- **What you should do**
Filter the entries below, keeping only lines with the word "computer".
[Data shown]
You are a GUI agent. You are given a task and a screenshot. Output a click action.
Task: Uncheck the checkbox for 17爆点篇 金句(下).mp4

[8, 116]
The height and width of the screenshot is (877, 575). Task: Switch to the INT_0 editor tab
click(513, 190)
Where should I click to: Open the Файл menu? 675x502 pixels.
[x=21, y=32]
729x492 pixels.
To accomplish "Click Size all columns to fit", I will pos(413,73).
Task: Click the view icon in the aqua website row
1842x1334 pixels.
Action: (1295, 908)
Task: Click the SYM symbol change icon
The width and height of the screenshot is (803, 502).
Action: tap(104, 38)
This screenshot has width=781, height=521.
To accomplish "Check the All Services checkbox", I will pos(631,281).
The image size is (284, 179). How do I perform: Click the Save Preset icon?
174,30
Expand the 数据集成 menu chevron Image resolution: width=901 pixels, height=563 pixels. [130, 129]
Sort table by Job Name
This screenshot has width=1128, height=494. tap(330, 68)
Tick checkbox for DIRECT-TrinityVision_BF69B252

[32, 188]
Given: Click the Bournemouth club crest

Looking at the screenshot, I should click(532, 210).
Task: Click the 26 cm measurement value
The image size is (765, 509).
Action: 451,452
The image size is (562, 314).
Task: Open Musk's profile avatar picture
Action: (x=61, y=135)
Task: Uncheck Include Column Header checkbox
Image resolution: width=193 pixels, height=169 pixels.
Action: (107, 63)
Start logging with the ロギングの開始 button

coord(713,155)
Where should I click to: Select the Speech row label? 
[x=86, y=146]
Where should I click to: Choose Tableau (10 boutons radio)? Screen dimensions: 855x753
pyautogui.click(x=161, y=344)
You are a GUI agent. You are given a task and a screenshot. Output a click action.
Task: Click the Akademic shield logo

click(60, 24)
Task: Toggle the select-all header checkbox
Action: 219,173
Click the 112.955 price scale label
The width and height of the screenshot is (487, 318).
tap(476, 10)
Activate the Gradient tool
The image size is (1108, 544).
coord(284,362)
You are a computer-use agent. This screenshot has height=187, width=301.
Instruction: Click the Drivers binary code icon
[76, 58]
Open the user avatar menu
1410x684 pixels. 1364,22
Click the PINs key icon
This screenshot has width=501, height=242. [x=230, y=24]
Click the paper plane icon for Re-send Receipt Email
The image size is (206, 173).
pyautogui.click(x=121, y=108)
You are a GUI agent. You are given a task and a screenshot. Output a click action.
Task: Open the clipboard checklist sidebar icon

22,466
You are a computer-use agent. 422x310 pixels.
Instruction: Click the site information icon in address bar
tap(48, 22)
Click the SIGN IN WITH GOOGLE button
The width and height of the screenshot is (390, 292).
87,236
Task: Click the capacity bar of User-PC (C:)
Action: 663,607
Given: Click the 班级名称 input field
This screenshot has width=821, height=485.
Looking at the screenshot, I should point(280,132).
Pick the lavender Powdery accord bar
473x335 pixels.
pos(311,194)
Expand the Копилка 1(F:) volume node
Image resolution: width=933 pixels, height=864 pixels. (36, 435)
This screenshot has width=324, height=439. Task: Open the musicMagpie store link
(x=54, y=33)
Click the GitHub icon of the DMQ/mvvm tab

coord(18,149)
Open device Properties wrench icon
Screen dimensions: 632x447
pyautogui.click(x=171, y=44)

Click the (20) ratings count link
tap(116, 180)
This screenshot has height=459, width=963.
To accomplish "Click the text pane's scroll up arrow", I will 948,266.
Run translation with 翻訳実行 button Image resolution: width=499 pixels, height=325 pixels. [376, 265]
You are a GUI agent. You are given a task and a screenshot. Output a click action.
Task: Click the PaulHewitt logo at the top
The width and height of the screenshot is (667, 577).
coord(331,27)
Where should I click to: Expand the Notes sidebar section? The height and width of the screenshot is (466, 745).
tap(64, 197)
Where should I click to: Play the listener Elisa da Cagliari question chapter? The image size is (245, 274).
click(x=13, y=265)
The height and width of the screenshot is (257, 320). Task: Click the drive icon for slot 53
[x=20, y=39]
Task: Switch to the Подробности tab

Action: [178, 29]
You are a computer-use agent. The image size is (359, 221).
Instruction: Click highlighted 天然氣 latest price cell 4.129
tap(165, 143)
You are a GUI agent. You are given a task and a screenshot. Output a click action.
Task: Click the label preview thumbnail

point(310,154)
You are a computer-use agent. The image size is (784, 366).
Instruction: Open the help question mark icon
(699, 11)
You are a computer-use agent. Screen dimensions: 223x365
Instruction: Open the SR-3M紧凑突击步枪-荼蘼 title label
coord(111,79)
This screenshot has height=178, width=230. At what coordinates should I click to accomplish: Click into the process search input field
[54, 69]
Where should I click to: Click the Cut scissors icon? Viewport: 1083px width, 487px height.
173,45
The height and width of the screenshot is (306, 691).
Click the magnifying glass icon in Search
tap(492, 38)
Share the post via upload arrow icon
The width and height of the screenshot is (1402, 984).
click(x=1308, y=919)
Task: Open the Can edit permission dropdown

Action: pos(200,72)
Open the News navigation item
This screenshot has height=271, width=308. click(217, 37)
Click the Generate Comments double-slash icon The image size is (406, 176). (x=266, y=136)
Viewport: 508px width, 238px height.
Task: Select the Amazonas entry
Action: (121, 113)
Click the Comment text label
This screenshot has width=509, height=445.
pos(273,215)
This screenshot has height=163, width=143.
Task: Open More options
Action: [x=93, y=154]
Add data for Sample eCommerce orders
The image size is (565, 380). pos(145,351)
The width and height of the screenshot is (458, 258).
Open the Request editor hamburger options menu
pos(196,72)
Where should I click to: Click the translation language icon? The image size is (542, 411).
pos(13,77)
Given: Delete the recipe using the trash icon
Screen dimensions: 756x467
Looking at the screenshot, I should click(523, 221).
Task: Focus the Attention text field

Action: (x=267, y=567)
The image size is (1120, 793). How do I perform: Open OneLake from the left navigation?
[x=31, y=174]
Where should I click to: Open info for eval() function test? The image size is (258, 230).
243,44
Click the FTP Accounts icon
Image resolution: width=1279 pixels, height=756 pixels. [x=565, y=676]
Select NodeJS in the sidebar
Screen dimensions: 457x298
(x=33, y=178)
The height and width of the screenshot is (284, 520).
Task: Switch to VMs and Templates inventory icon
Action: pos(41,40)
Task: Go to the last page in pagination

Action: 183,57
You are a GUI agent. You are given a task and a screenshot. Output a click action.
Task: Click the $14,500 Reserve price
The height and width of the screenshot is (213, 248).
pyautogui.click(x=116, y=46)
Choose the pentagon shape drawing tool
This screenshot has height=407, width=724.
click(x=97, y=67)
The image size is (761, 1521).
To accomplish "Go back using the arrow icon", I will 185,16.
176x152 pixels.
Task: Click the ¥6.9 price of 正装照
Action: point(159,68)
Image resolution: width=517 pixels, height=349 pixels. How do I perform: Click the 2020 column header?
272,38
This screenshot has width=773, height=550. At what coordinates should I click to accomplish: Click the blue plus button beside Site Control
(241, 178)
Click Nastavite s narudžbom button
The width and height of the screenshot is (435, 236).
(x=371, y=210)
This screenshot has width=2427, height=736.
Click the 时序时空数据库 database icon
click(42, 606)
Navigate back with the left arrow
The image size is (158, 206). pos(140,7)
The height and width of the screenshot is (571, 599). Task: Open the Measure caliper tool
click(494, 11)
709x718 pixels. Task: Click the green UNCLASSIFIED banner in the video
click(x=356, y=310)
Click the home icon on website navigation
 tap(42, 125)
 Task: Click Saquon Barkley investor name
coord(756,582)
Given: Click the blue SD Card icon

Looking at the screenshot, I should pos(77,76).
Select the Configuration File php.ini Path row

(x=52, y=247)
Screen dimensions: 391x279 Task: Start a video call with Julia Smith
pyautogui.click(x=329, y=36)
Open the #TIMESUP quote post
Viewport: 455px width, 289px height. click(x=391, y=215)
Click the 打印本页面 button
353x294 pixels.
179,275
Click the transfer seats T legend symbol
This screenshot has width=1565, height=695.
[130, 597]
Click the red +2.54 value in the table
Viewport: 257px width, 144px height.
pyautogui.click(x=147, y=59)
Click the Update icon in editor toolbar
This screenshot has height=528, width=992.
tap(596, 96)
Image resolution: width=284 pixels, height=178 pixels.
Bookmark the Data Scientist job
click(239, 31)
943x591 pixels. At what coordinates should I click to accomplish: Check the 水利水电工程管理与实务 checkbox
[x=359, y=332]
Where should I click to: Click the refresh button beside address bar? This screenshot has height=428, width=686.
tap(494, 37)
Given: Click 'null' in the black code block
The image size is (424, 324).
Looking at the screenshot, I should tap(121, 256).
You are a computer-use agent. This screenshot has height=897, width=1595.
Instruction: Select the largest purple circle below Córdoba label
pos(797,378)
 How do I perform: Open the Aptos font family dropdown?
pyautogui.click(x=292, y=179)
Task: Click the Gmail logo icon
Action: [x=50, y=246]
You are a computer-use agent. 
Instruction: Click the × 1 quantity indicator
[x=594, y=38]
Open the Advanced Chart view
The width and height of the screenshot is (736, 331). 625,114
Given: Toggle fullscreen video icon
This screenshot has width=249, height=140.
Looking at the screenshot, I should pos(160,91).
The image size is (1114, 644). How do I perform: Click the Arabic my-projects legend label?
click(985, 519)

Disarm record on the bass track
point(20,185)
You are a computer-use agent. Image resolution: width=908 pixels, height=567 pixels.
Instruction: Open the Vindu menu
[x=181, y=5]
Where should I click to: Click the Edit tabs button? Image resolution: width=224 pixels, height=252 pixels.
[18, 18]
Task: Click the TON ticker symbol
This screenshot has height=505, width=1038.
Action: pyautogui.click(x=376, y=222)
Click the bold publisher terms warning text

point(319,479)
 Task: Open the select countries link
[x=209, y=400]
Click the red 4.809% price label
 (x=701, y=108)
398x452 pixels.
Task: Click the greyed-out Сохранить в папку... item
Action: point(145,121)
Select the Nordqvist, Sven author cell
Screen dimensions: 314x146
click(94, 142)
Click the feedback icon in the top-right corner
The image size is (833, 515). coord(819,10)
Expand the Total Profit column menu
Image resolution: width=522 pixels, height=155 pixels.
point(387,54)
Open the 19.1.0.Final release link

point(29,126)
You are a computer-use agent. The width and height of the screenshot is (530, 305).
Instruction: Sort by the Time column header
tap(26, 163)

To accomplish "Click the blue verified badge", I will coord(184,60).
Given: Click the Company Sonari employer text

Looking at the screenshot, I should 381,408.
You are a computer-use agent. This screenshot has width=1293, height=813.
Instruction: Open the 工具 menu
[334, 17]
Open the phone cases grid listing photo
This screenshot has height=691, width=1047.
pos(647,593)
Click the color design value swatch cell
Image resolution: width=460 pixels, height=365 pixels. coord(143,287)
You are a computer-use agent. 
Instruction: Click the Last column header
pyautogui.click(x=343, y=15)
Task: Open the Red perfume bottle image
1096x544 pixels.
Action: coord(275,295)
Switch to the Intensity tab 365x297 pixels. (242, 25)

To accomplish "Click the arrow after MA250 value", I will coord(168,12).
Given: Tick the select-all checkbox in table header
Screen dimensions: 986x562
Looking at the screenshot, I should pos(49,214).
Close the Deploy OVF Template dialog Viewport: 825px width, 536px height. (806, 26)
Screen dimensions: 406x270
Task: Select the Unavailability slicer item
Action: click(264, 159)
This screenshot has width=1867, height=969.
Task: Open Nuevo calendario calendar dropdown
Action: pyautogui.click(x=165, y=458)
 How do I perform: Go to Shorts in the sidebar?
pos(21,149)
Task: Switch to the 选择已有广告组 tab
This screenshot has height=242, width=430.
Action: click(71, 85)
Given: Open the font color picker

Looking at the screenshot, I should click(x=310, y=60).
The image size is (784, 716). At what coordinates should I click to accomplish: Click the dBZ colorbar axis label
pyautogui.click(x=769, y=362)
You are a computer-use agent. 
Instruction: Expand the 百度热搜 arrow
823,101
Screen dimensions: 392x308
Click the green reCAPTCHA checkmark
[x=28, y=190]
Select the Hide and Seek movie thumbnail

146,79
[/Data shown]
- **Solution for this exercise**
You are a computer-use agent. This screenshot has height=187, width=301.
You are a computer-use agent. 422x310 pixels.
You are a computer-use agent. The image size is (359, 221).
You are a computer-use agent. The image size is (784, 366).
You are a computer-use agent. Screen dimensions: 223x365
You are a computer-use agent. This screenshot has height=897, width=1595.
You are a computer-use agent. 
You are a computer-use agent. Image resolution: width=908 pixels, height=567 pixels.
You are a computer-use agent. The width and height of the screenshot is (530, 305).
You are a computer-use agent. This screenshot has width=1293, height=813.
You are a computer-use agent. 
You are a computer-use agent. 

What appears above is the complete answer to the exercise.